A verbatim repetition of the data below is requested, without images.

=======

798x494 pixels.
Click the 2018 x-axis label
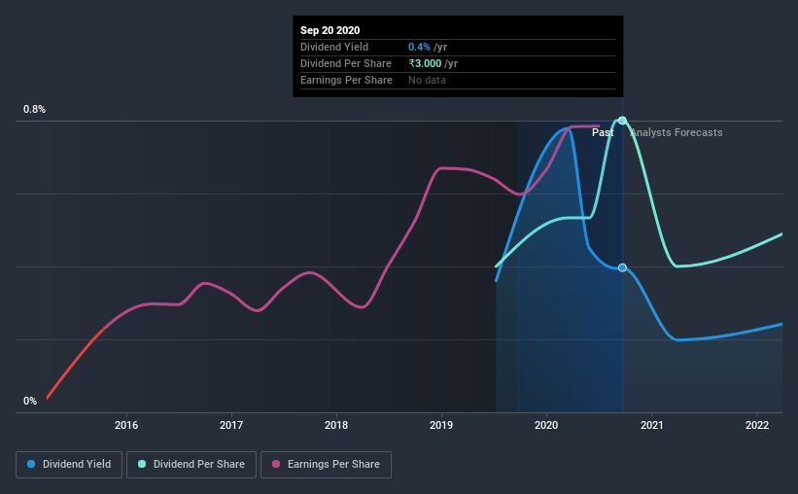[x=336, y=425]
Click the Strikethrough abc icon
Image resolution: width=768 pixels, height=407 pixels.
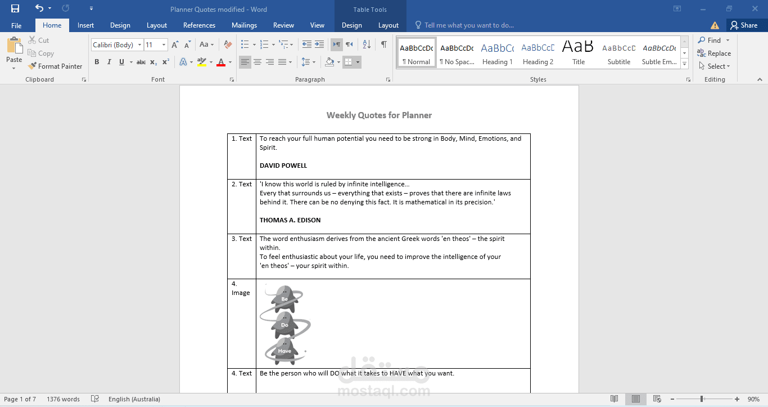click(x=141, y=62)
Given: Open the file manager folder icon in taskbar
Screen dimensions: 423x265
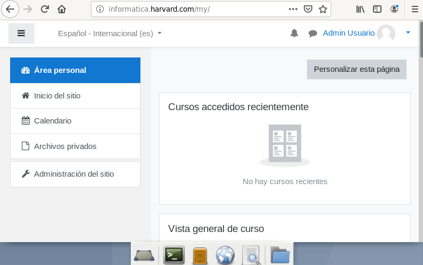Looking at the screenshot, I should click(x=280, y=255).
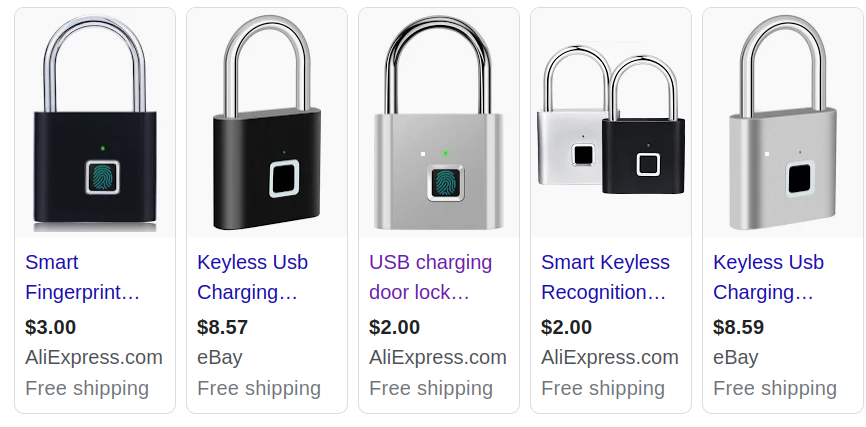This screenshot has height=427, width=866.
Task: Open the $8.59 'Keyless Usb Charging…' link
Action: [768, 277]
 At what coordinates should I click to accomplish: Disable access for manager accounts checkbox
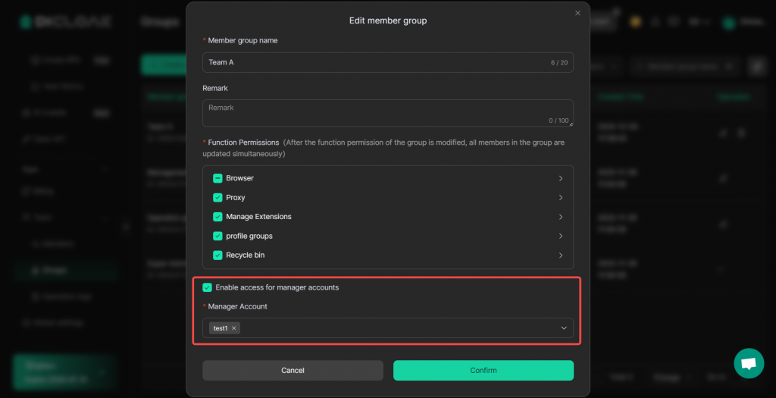coord(207,288)
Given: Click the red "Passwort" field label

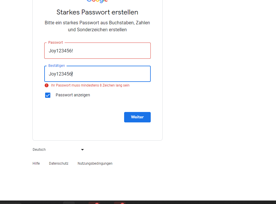Looking at the screenshot, I should pyautogui.click(x=56, y=43).
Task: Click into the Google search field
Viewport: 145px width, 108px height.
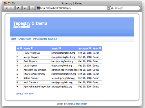Action: [x=127, y=8]
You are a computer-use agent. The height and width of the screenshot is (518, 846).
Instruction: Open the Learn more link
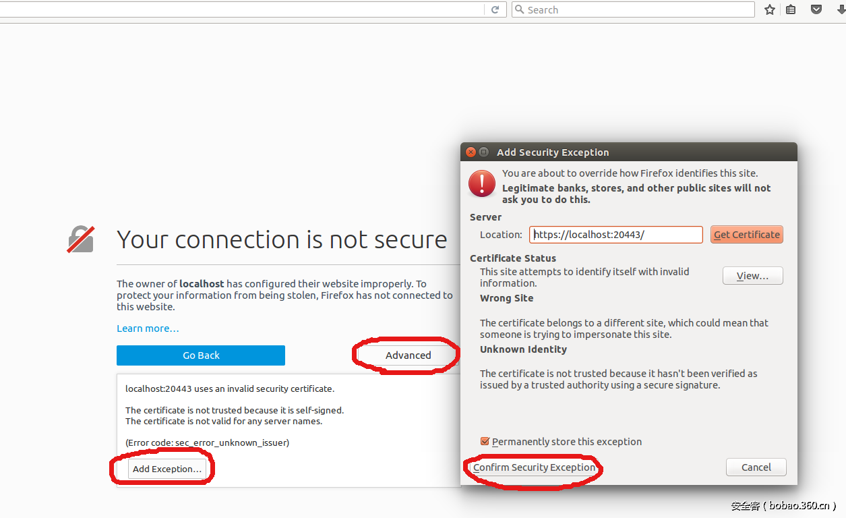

=======

> _Output for this task_:
798x494 pixels.
Click the 2018 x-axis label
[x=336, y=425]
Click the Strikethrough abc icon
Image resolution: width=768 pixels, height=407 pixels.
click(x=141, y=62)
Given: Open the file manager folder icon in taskbar
Screen dimensions: 423x265
Looking at the screenshot, I should click(x=280, y=255).
This screenshot has height=427, width=866.
Task: Open the $8.59 'Keyless Usb Charging…' link
Action: [768, 277]
 At what coordinates should I click to accomplish: Disable access for manager accounts checkbox
coord(207,288)
Given: Click the red "Passwort" field label

Looking at the screenshot, I should pyautogui.click(x=56, y=43).
Task: Click into the Google search field
Viewport: 145px width, 108px height.
Action: [x=127, y=8]
You are a computer-use agent. The height and width of the screenshot is (518, 846).
Instruction: Open the Learn more link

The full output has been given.